E in effetti, da 55 anni, il Benfica non alza al cielo una Coppa Campioni/Champions League. Guttmann non ha mai giocato o lavorato alla Juve, al massimo ha allenato il Milan, ma da qualche parte nel mondo qualcuno deve aver lanciato un anatema contro la società bianconera.
La Juve ha disputato nove finali di Coppa Campioni/Champions e ne ha perse sette. Bilancio negativo, che certifica lo scarso «feeling» della Signora coi trionfi nella competizione regina. La sconfitta di Cardiff alza il livello dell’ossessione bianconera per il trofeo con le grandi orecchie, ormai siamo ai confini dell’incubo.
DUE VITTORIE Per giunta i due successi juventini non è che è brillino di grande luce, anzi.
La prima Coppa Campioni bianconera è datata 1985 e per molti juventini rappresenta una «non vittoria», perché arrivata nella notte tragica dell’Heysel. La finale col Liverpool non si doveva giocare e si disputò soltanto per motivi di ordine pubblico, per evitare che il bilancio di 39 morti si aggravasse.
Quella sera a Bruxelles gli hooligans inglesi assassinarono l’innocenza del calcio europeo. La seconda volta risale al 1996, con il pallone già catapultato nell’era moderna della Champions. Trionfo legittimo e meritato, ma ottenuto attraverso i calci di rigore: i 120 minuti contro l’Ajax finirono 1-1.
Insomma, una vittoria piena, rotonda, senza se e senza ma, continua a mancare.
DI TUTTO UN PO’ Molteplici sono le cause dell’euro-allergia juventina. Sui social e nei bar, che più o meno sono la stessa cosa, continua a girare la vecchia teoria secondo cui a Gianni Agnelli, negli Anni Sessanta, l’Europa non interessasse granché e di conseguenza l’Avvocato chiedesse alla squadra di privilegiare la corsa scudetto.
È vero che al principio la Coppa Campioni non destava il clamore e l’interesse di oggi, ma è difficile credere che Agnelli, uomo di mondo, con forte spirito euro-atlantico, non spingesse per la crescita della squadra fuori dai confini.
C’è stata sfortuna: nella prima finale, a Belgrado 1973, la Juve incocciò nell’Ajax fantasmagorico di Johan Crujiff e perse «soltanto» per 1-0; Johnny Rep, che sovrasta Longobucco per il gol decisivo, resta un’immagine emblematica, più significativa di tante parole.
C’è stata sciatteria: nella seconda finale, ad Atene 1983, venne sottovalutato l’avversario, l’Amburgo; molti giocatori erano azzurri campioni del mondo, si sentivano superiori e il destino ne punì la presunzione col tiro di Magath.
C’è stato mistero: ancora oggi viene da chiedersi come la Signora abbia potuto lasciare al Borussia Dortmund la Coppa del 1997, finale a Monaco; contro una squadra sulla carta di molto inferiore arrivò un k.o. per 3-1. Ci sono state sviste arbitrali: nella finale del 1998 ad Amsterdam, contro il Real, la Juve venne sconfitta da un gol irregolare di Mijatovic, rete evocata da Dani Alves in vigilia.
C’è stata nemesi: nel 2003, a Manchester contro il Milan, i bianconeri persero ai rigori, sette anni dopo il successo dal dischetto contro l’Ajax.

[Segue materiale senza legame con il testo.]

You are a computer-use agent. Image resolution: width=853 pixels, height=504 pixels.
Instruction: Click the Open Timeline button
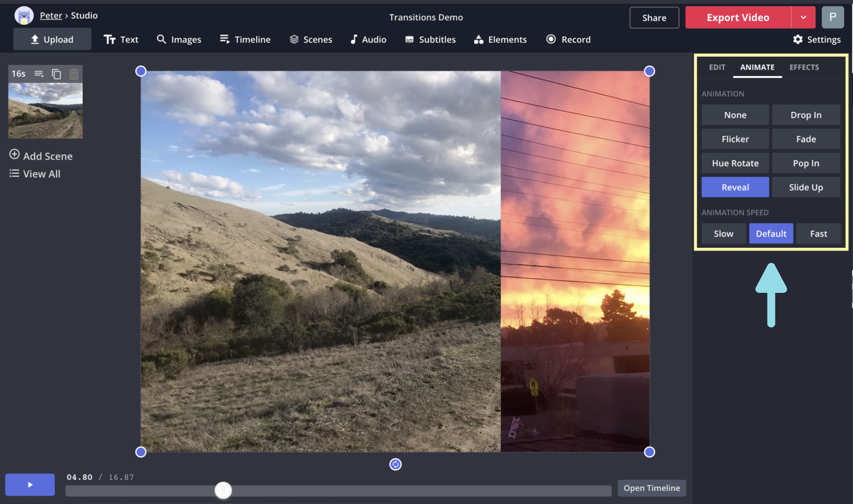point(652,488)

C’è stata timidezza: a Berlino, nel 2015, la Juve si approcciò al Barcellona con eccessiva deferenza iniziale; lo sviluppo della partita e i quarti di finale dell’edizione di Champions League appena chiusa hanno dimostrato che si poteva osare di più, quella sera in Germania contro Messi e compagnia.
Due anni dopo, a Cardiff, altra botta. Chi è il Bela Guttmann della Juve?